> Stored records
>> start
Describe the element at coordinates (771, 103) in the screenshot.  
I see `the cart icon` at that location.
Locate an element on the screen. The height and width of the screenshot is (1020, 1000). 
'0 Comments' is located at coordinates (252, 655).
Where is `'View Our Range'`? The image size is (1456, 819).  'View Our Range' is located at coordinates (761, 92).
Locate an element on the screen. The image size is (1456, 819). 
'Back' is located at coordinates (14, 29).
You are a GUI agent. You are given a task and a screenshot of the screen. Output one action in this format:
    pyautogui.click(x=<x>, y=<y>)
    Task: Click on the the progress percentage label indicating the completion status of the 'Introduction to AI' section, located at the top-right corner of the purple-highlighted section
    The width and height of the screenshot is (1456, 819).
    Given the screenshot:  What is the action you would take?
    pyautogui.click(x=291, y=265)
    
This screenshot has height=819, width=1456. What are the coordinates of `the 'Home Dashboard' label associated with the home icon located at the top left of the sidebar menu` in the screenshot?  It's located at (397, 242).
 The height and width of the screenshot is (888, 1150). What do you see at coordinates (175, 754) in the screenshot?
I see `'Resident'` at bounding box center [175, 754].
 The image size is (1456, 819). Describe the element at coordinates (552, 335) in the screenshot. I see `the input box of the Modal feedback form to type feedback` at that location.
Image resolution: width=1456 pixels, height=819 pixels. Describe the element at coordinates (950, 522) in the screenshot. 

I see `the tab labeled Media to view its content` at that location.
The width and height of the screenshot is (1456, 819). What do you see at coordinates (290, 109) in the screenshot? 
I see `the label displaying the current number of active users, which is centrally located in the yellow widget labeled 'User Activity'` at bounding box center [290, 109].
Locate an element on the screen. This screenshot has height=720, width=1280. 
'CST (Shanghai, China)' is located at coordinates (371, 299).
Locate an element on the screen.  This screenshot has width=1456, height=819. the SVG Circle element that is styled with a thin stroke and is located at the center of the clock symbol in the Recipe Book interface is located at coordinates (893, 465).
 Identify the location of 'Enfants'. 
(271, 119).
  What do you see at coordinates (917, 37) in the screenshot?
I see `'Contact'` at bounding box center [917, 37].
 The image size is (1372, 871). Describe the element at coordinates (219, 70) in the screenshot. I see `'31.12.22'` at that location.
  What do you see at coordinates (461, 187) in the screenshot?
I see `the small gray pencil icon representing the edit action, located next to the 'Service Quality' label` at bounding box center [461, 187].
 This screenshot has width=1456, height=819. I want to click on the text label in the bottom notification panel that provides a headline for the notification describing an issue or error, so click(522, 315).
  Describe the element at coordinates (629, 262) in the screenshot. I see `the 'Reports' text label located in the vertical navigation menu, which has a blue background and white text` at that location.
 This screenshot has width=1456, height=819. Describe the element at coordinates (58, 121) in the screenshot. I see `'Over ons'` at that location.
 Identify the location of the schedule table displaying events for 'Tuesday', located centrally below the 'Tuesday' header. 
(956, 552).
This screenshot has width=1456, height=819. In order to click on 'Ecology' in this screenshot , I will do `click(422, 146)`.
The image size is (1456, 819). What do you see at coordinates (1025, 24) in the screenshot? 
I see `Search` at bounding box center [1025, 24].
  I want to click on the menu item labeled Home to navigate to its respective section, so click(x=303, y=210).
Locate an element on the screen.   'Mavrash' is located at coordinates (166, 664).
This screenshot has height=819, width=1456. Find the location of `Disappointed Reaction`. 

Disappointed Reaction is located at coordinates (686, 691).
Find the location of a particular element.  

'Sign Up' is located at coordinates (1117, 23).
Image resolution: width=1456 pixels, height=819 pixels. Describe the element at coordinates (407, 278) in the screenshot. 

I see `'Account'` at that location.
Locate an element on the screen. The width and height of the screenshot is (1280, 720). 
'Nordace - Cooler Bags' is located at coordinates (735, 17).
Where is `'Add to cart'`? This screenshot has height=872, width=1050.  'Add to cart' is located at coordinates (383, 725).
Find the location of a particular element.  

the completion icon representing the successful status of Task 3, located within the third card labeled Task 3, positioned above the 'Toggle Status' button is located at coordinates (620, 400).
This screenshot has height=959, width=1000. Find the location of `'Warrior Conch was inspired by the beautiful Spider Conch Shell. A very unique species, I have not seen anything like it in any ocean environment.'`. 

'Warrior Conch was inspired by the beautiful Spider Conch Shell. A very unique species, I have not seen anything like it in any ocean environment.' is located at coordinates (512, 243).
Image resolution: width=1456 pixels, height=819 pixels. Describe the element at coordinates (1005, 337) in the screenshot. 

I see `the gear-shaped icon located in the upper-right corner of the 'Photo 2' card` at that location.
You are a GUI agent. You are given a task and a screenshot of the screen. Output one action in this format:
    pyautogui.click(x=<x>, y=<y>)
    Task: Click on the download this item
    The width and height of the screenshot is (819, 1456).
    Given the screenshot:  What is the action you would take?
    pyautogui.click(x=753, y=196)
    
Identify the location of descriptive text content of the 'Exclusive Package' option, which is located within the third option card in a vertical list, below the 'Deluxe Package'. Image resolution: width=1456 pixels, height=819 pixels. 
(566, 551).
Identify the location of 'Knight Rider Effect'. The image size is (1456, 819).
>> end
> Exercise
Pick out every line above that contains the word "completion". Case counts.

> Complete answer
    Task: Click on the the progress percentage label indicating the completion status of the 'Introduction to AI' section, located at the top-right corner of the purple-highlighted section
the completion icon representing the successful status of Task 3, located within the third card labeled Task 3, positioned above the 'Toggle Status' button is located at coordinates (620, 400).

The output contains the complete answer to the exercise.